Start of Document extract

It’s called the Hearthland Virus. It’s named after a hospital near St. Joseph, Missouri. The illness first appeared in that part of the state. Eight people have come down with it, most of them are from Missouri. One person has died the rest have recovered.
Dr. Ericka Hayes is an expert in infectious diseases at Washington University Medical School. Dr. Hayes said, “It’s worrisome when we know there’s a new germ out there that can make people sick.”
Experts and the C.D.C. have been investigating the illness. There is no medicine no cure right now. Doctors can only treat the symptoms. Dr. Hayes said, “Fever, feeling very tired and really no specific symptoms like headaches, diarrhea, loss of appetite, sounds not unlike having the flu.”
It’s believed the Lone Star Tick carries the new virus. People who like to hike in the woods are a little uneasy when they hear about a new disease carried by ticks.

End of Document extract

* Task details
Continue the news report on the tick-borne virus, picking up after its last sentence.

Start of Excerpted records

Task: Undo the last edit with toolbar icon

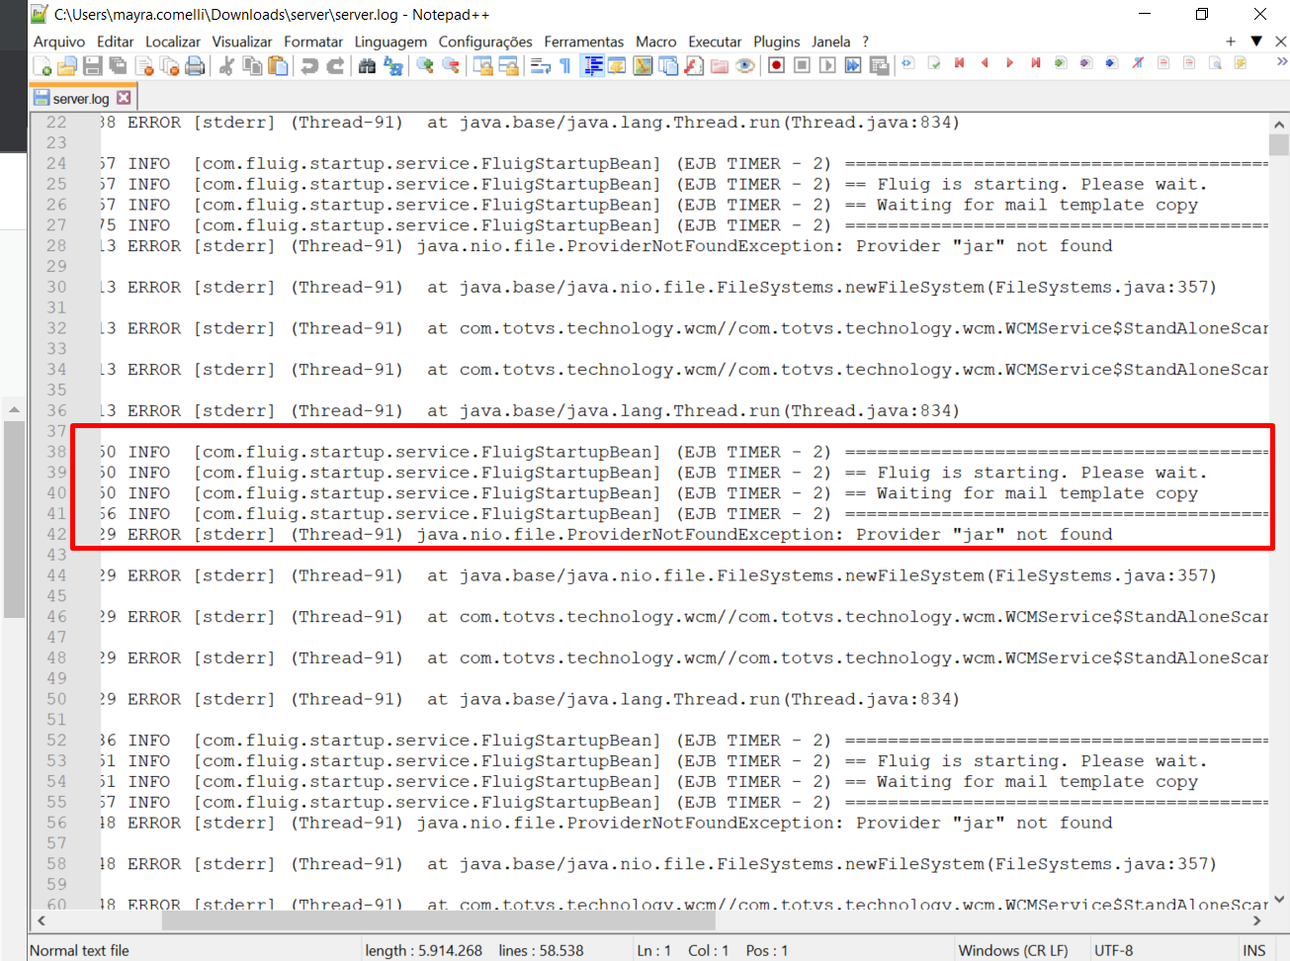Action: 309,66
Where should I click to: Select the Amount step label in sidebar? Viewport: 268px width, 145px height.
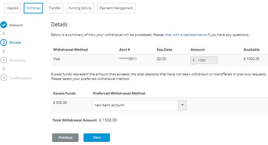pos(16,25)
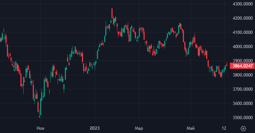Click the 3600.0000 price scale label

coord(243,103)
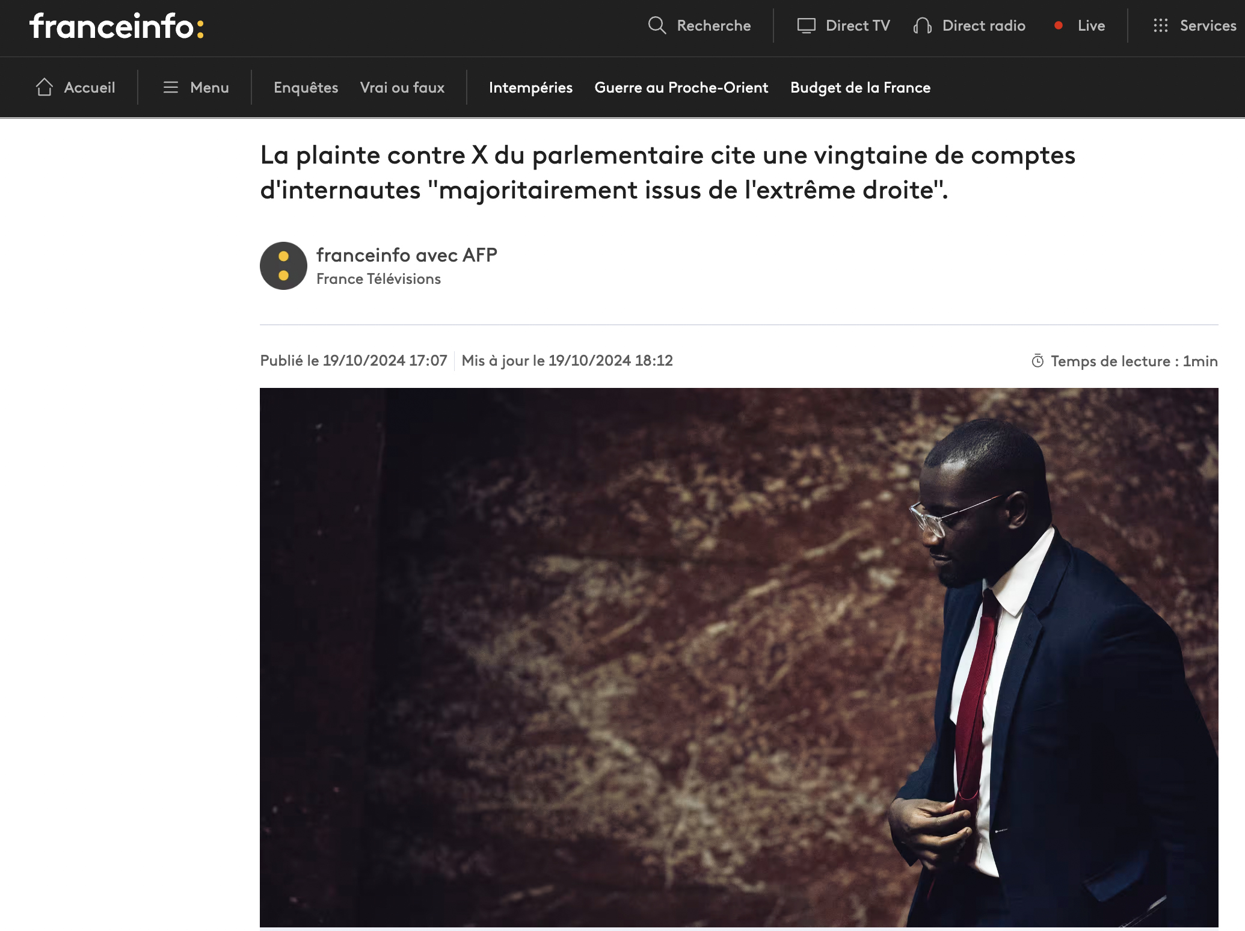This screenshot has height=931, width=1245.
Task: Open Guerre au Proche-Orient topic
Action: (x=681, y=88)
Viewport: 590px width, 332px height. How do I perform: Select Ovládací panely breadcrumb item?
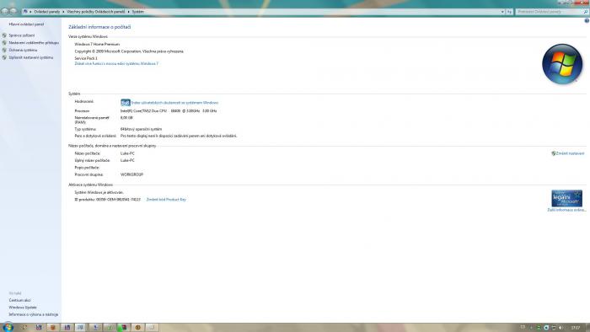pyautogui.click(x=46, y=12)
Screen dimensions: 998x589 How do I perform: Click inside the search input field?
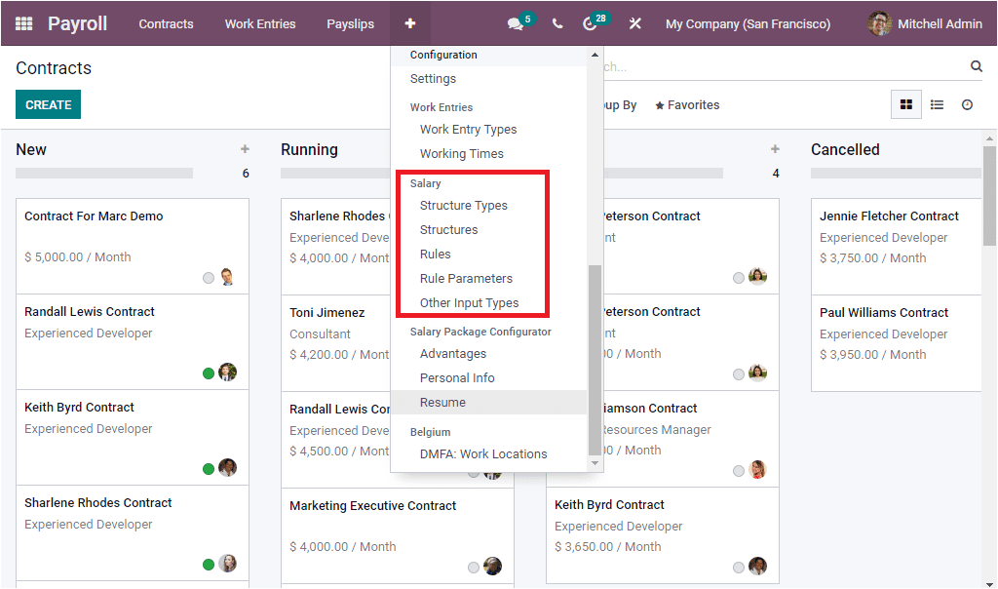coord(780,65)
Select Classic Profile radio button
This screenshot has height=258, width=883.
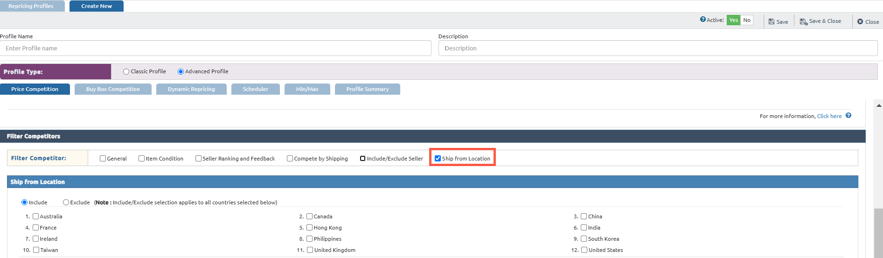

End of Excerpted records

* Answer to this exercise
Doctors recommend that to keep ticks away tuck your pant legs under your socks, use bug repellant that has a high percentage of DEET and stay out of wooded and grassy areas. If you do go hiking, do a thorough check afterwards. Dr. Hayes said, “A tick has to be attached to you several hours, if not days, before it can make you sick. So if you have been outside and you come in and you check yourself promptly for ticks and remove them you can prevent yourself from getting sick.”
Seven cases of the illness have been reported in Missouri and one in Tennessee. Patients who’ve been exposed all had low numbers of cells that fight infection and that help blood clot. Most of them required hospitalization. The person who died from the heartland virus had already been battling some medical problems.
The lone star tick has a broad distribution in the U.S., occupying much of the Southeast. The tick's range has even been expanding over the past few decades, and it now thrives as far north as Maine.
It’s not clear if animals can be infected.